Biz İsa Hocanın odasında koyu bir sohbetin yollarını adımlarken salon hazırlıklarıyla meşgul olan Türk Dili ve Edebiyatı öğretmeni Halil İbrahim Altay ise bu genç kadronun müstesna bir tamamlayıcısı olarak karşımıza çıktı. Halil İbrahim Bey ufku geniş, güler yüzlü, öğrencileri ile rabıtası kuvvetli, kendisi de yeni Türk edebiyatı eğitimine yüksek lisans ile devam eden özel bir insan. Bu gencecik yaşında talebeleri üzerinde bıraktığı güzel tesirin izlerini kitaplarımın altı çizilerek, kenarlarına notlar alınarak okunmasından fark ettim. Bana denemelerimden birinin iskeletini belirleyen Amak-ı Hayal kitabı ile Türkiye Entelektüel Oyunları bilgi yarışmasına girdiklerinden bahsetti. Kurumun bu üç nazik, nahif, gülen yüzünün olanca nezaketi öğrencilere de sirayet etmiş. Tanıştığım, bire bir muhatap olduğum her bir öğrenci öncülerinin güzelliğinden bir iz, bir ses, suret taşıyor.

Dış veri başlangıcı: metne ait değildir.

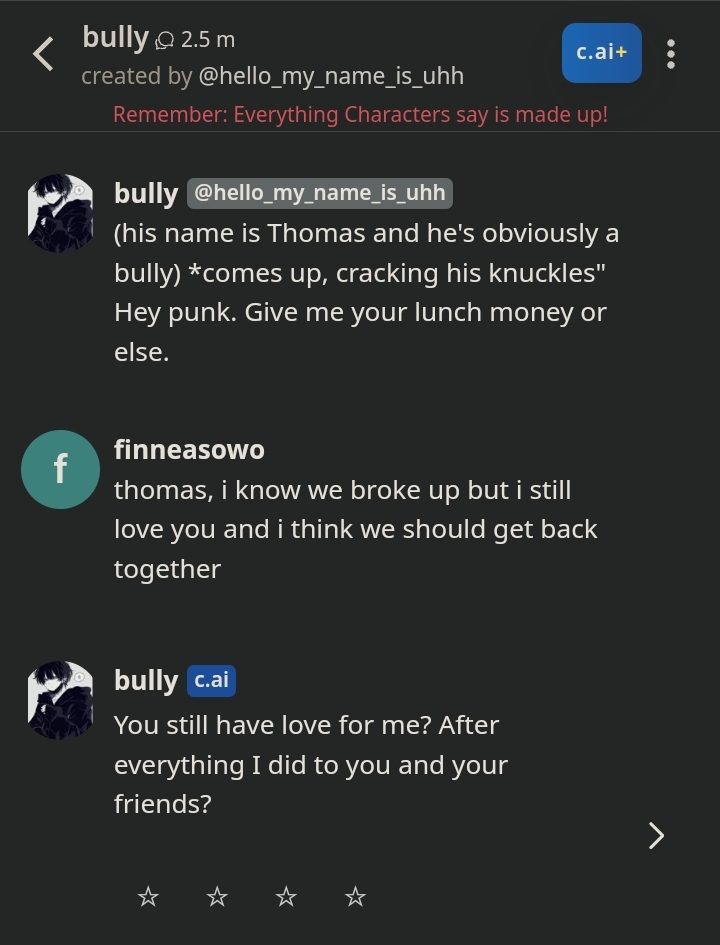Click the bully title in the header
Image resolution: width=720 pixels, height=945 pixels.
click(115, 39)
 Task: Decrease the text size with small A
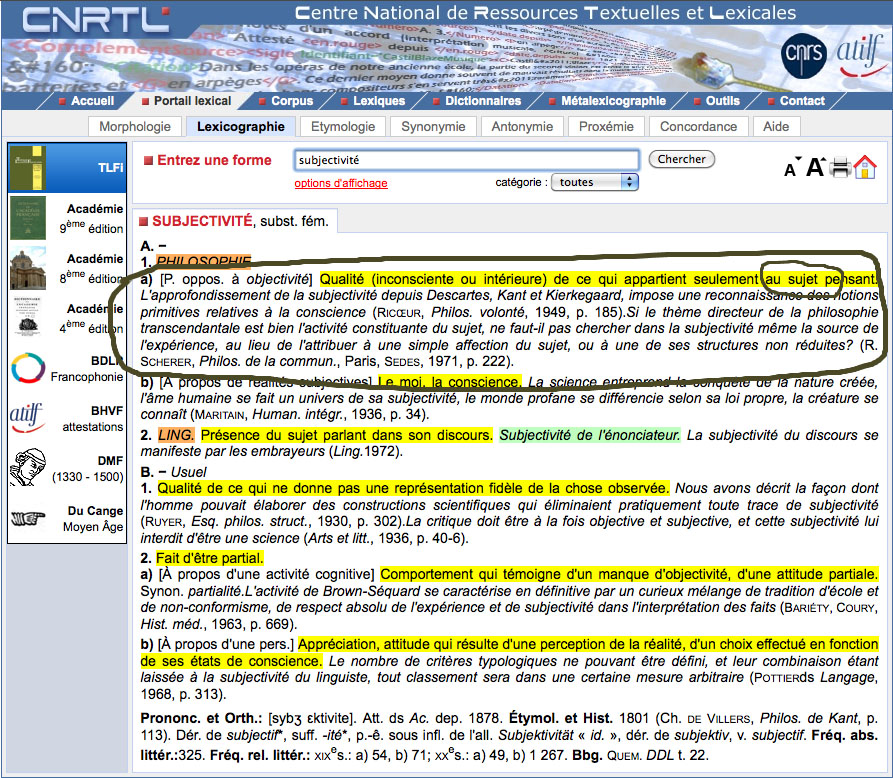790,169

Kuruma henüz girdiğim sırada önümden geçen gencecik bir kız beni şaşkına çevirdi. Giyimi, kuşamı, hâli, makyajı ile kendime benzettiğim, özellikle bir on sene önceki hâlimin adeta kopyası olan bu genç sonradan tanıdığıma göre Erva Solak isminde bir kabiliyetti. Konferans salonuna geçtikten sonra sahne alarak sesime, suretime büründü ve muhteşem bir gözlemin aktarımı olarak “hikâyeme” dışardan bakmama imkân tanıdı. Merhum Sezai Karakoç’un vefatı üzerine kaleme aldığım yazımda işlediğim hayalimin canlandırılması ise silinmez harflerle yazdığım bir hatıra kaydıydı. Mısır Çarşısında Sezai Karakoç ile karşılaştığım ve kahve içtiğim kırgın ama artık gerçekleşmesi imkânsız o uzak hayalin bir gün, bir sahnede gençlerin canlandırdıkları bir piyesle karşıma çıkıvermesi kelimelerle izah edeceğim bir hissiyat olmaktan ne kadar uzak. Başta Sevgili Erva Solak olmak üzere Sezai Karakoç’u canlandıran Furkan Kurnaz ve kahveci rolünü üstlenen Recep Akdoğan kardeşlerime sonsuz teşekkürle…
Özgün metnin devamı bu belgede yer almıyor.